O objetivo do PL é reduzir a quantidade de obras paralisadas no país. Para isso, a proposta diz que, se o poder público notar alguma irregularidade na licitação ou execução do contrato, e não for possível resolvê-la, só poderá interromper o empreendimento após avaliar os custos, riscos e benefícios dessa decisão para a sociedade.

É uma espécie de manual para as autoridades que têm o poder de suspender um empreendimento. Ainda segundo o texto, se a paralisação da obra não se revelar como medida de interesse público, o poder público, ou seja, quem contratou aquela obra, deverá optar pela continuidade do contrato e pela solução da irregularidade por meio de cobrança de indenização por perdas e danos, sem deixar de lado a aplicação de punições e apuração de responsabilidades, segundo a lei.

Para o relator, Kim Kataguiri (DEM/SP), o PL consolida os parâmetros que os órgãos de controle e o judiciário devem observar antes de pedir a suspensão de uma obra. “A ideia é contribuir para que a obra pública seja executada de acordo com os critérios que foram estabelecidos no contrato e que a decisão sobre a continuidade da obra seja tomada com base no interesse público. Ou seja, vai gerar mais custo fazer a manutenção daquela estrutura parada ou contratar outra empresa, fazer uma nova licitação ou mesmo obrigar e fazer alguma sanção contra aquela empresa que já foi contratada para dar seguimento aquela obra?”, argumenta.

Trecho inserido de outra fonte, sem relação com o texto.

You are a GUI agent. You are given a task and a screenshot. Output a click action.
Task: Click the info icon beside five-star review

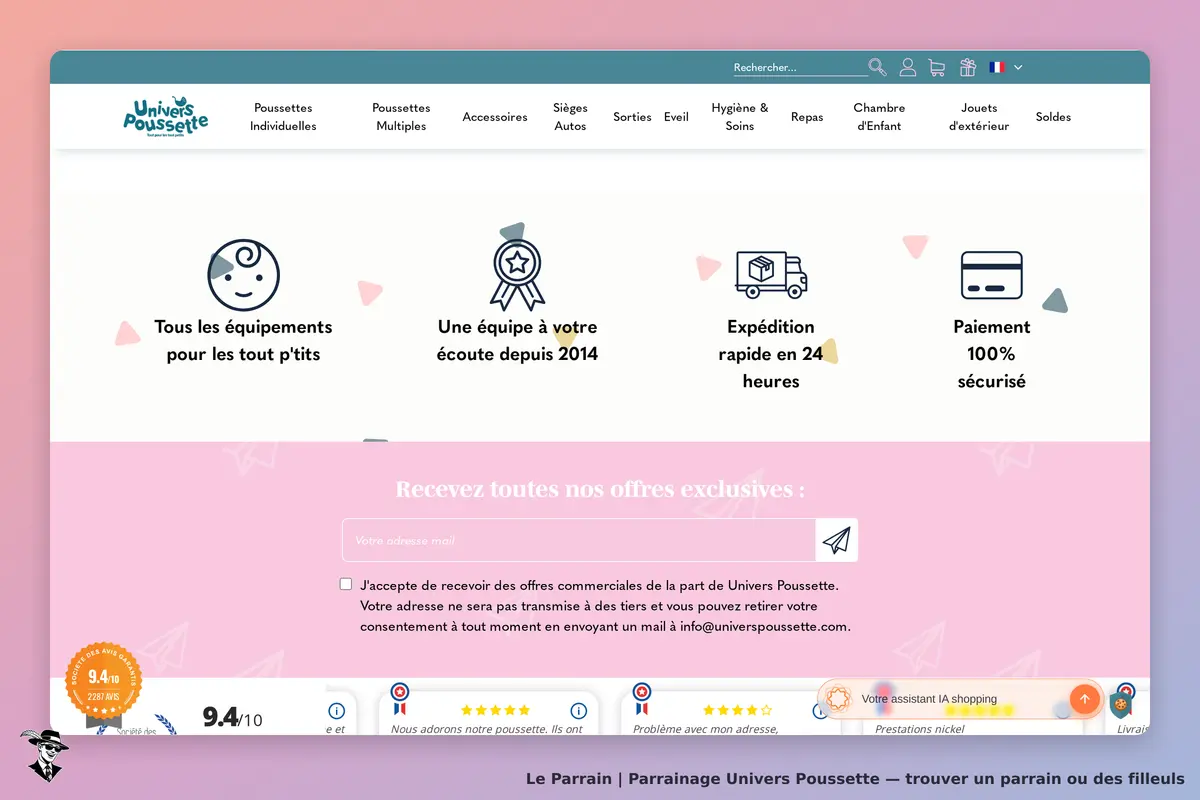[578, 711]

O PL 1.070/2019 está pronto para ser votado na Comissão de Trabalho, de Administração e Serviço Público (CTASP). O texto também será analisado pelas Comissões de Finanças e Tributação (CFT) e Constituição e Justiça e de Cidadania (CCJ). Se aprovada, a proposta, vai alterar a Lei 8.666/1993, conhecida como a Lei de Licitações, e a Lei 14.133/2021, a nova Lei de Licitações. Ambas vão coexistir até 2023.